Transocean Ltd (RIG) continued its losing streak that began more than a year ago and posted a narrower than expected loss in the second quarter helped by strong revenue efficiency, exceeding 97%, and higher activity as the quarter marked the first full operations for all five of its newest ultra-deepwater drillships. Revenues came in above estimates during the quarter.
The Switzerland-based offshore drilling company, which has its U.S. operations headquartered in Houston, stayed in the negative territory for the fifth consecutive quarter, posting a loss of $2.46 per share in the second quarter of 2018 compared to a loss of $4.32 per share last year.

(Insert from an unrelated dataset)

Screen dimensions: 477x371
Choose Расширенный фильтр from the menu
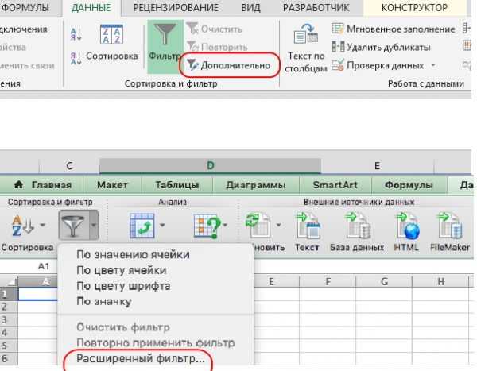[x=140, y=360]

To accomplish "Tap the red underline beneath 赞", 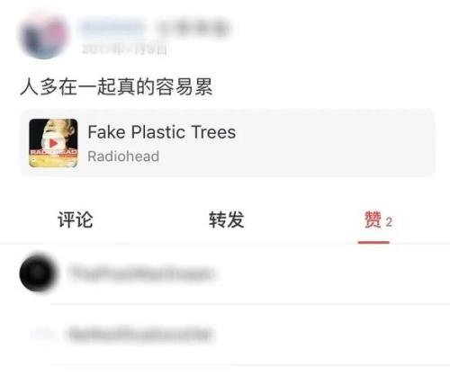I will 374,242.
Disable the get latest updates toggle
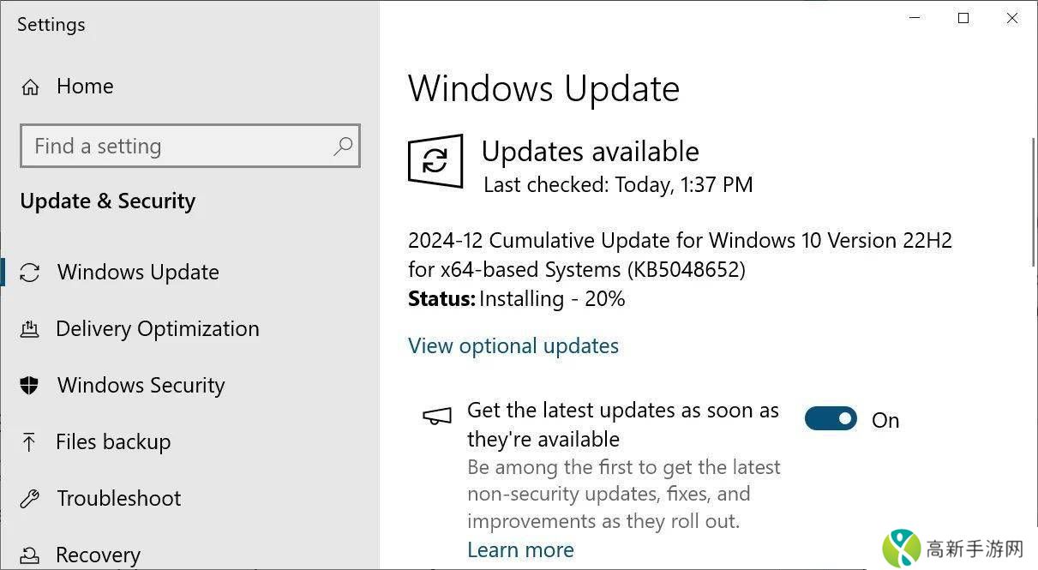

The quarterly GAAP bottom line included loss on impairment of three floaters previously announced for retirement, goodwill impairment charge, discrete tax expense and restructuring charges. Adjusted loss per share was $0.04 compared to breakeven a year ago.
Contract drilling revenues rose 12% annually to $790 million during the quarter. The results were favorably impacted by higher revenue efficiency and utilization on the company’s ultra-deepwater fleet.
The company further strengthened its balance sheet and extended its liquidity runway by negotiating a new $1 billion revolving credit facility extending into 2023, refinancing debt associated with the Songa acquisition, and executing on a secured facility for the Deepwater Pontus.
During the quarter, Transocean purchased a 33% interest in the newbuild, harsh environment semisubmersible Transocean Norge (formerly the West Rigel) through a joint venture with Hayfin Capital Management LLP.
In the quarterly fleet status report, Transocean has added about $405 million in contract backlog since the previous report. As of July 23, the company’s backlog is $11.7 billion, which includes dayrate reductions on four of its newbuild drillships related to cost de-escalations attributable to down-manning.
Transocean’s competitor Diamond Offshore Drilling (DO) reported an adjusted net loss of $0.33 per share for the second quarter, compared to a $0.38 per share loss analysts had projected. Halliburton (HAL) posted a 24% growth in revenues for its most recent quarter.
Transocean’s shares gained 1.5% in the after-hours trading session following the impressive earnings report. The stock ended Monday’s regular trading session up 3.60% at $13.38 on the NYSE. Shares have shown an upward trend, rising by 54% for the past year and by 25% for the year-to-date.